Quoted passage —
Create an Azure Cognitive Search knowledge store by using REST

Important

Knowledge store is currently in public preview. Preview functionality is provided without a service level agreement, and is not recommended for production workloads. For more information, see Supplemental Terms of Use for Microsoft Azure Previews. The REST API version 2019-05-06-Preview provides preview features. There is currently limited portal support, and no .NET SDK support.

The knowledge store feature in Azure Cognitive Search persists output from an AI enrichment pipeline for later analysis or other downstream processing. An AI-enriched pipeline accepts image files or unstructured text files, indexes them by using Azure Cognitive Search, applies AI enrichments from Azure Cognitive Services (such as image analysis and natural language processing), and then saves the results to a knowledge store in Azure Storage. You can use tools like Power BI or Storage Explorer in the Azure portal to explore the knowledge store.

In this article, you use the REST API interface to ingest, index, and apply AI enrichments to a set of hotel reviews. The hotel reviews are imported into Azure Blob storage. The results are saved as a knowledge store in Azure Table storage.

After you create the knowledge store, you can learn about how to access the knowledge store by using Storage Explorer or Power BI.

Create services

Create the following services:

  • Create an Azure Cognitive Search service or find an existing service in your current subscription. You can use a free service for this tutorial.

  • Create an Azure storage account to store the sample data and the knowledge store. Your storage account must use the same location (such as US-West) for your Azure Cognitive Search service. The value for Account kind must be StorageV2 (general purpose V2) (default) or Storage (general purpose V1).

  • Recommended: Get the Postman desktop app for sending requests to Azure Cognitive Search. You can use the REST API with any tool that's capable of working with HTTP requests and responses. Postman is a good choice for exploring REST APIs. We use Postman in this article. Also, the source code for this article includes a Postman collection of requests.

Store the data

Load the hotel reviews CSV file into Azure Blob storage so it can be accessed by an Azure Cognitive Search indexer and fed through the AI enrichment pipeline.

Create a blob container by using the data

  1. Download the hotel review data saved in a CSV file (HotelReviews_Free.csv). This data originates from Kaggle.com and contains customer feedback about hotels.

  2. Sign in to the Azure portal and go to your Azure storage account.

  3. Create a blob container. To create the container, in the left menu for your storage account, select Blobs, and then select Container.

  4. For the new container Name, enter hotel-reviews.

  5. For Public Access Level, select any value. We used the default.

  6. Select OK to create the blob container.

Data provided —
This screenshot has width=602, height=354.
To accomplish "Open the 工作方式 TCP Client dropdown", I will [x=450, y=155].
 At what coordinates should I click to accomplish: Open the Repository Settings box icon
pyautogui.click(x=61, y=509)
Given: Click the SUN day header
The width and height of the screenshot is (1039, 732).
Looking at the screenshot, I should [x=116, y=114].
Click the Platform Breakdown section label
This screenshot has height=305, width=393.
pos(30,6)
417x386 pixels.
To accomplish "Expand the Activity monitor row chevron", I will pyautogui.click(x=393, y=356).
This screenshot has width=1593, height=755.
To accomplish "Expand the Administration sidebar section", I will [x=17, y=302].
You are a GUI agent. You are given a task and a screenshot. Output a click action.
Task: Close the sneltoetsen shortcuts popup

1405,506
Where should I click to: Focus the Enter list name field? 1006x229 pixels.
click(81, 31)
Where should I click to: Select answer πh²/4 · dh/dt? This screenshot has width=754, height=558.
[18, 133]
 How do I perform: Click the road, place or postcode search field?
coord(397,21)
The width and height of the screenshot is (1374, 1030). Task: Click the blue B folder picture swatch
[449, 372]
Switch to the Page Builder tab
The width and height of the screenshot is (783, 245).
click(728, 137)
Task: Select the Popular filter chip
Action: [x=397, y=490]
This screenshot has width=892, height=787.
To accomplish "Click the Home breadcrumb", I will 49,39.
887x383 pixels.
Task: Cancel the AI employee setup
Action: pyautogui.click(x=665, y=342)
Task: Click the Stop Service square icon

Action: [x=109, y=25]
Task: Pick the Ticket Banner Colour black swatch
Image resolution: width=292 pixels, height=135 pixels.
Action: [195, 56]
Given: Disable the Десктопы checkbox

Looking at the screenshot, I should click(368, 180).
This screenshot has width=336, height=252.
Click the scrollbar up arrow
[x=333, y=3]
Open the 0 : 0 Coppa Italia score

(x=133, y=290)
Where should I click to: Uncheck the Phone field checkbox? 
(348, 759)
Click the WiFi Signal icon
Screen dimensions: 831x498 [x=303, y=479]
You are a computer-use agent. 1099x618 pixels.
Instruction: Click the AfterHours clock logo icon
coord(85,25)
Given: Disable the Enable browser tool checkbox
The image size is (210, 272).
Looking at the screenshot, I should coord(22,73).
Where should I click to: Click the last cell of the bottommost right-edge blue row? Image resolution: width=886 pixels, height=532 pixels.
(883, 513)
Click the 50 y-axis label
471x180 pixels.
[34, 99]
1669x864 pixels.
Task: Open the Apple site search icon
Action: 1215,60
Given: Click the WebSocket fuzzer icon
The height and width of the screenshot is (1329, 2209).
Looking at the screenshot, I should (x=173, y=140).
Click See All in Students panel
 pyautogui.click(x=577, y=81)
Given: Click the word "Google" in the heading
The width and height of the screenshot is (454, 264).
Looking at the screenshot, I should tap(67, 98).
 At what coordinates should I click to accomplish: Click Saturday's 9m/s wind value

Given request A — Rewrite the stretch of the knowledge store article from "Create a blob container by" through "Azure storage account.", changing "Kaggle.com" to "the Kaggle website".
Given request B — Output the stretch of the records from the line containing "Where should I click to: Click" through the line containing "pyautogui.click(x=577, y=81)", unchanged.
The records are unrelated to the knowledge store article.

Final result A —
Create a blob container by using the data

  1. Download the hotel review data saved in a CSV file (HotelReviews_Free.csv). This data originates from the Kaggle website and contains customer feedback about hotels.

  2. Sign in to the Azure portal and go to your Azure storage account.

Final result B —
Where should I click to: Click the last cell of the bottommost right-edge blue row? Image resolution: width=886 pixels, height=532 pixels.
(883, 513)
Click the 50 y-axis label
471x180 pixels.
[34, 99]
1669x864 pixels.
Task: Open the Apple site search icon
Action: 1215,60
Given: Click the WebSocket fuzzer icon
The height and width of the screenshot is (1329, 2209).
Looking at the screenshot, I should (x=173, y=140).
Click See All in Students panel
 pyautogui.click(x=577, y=81)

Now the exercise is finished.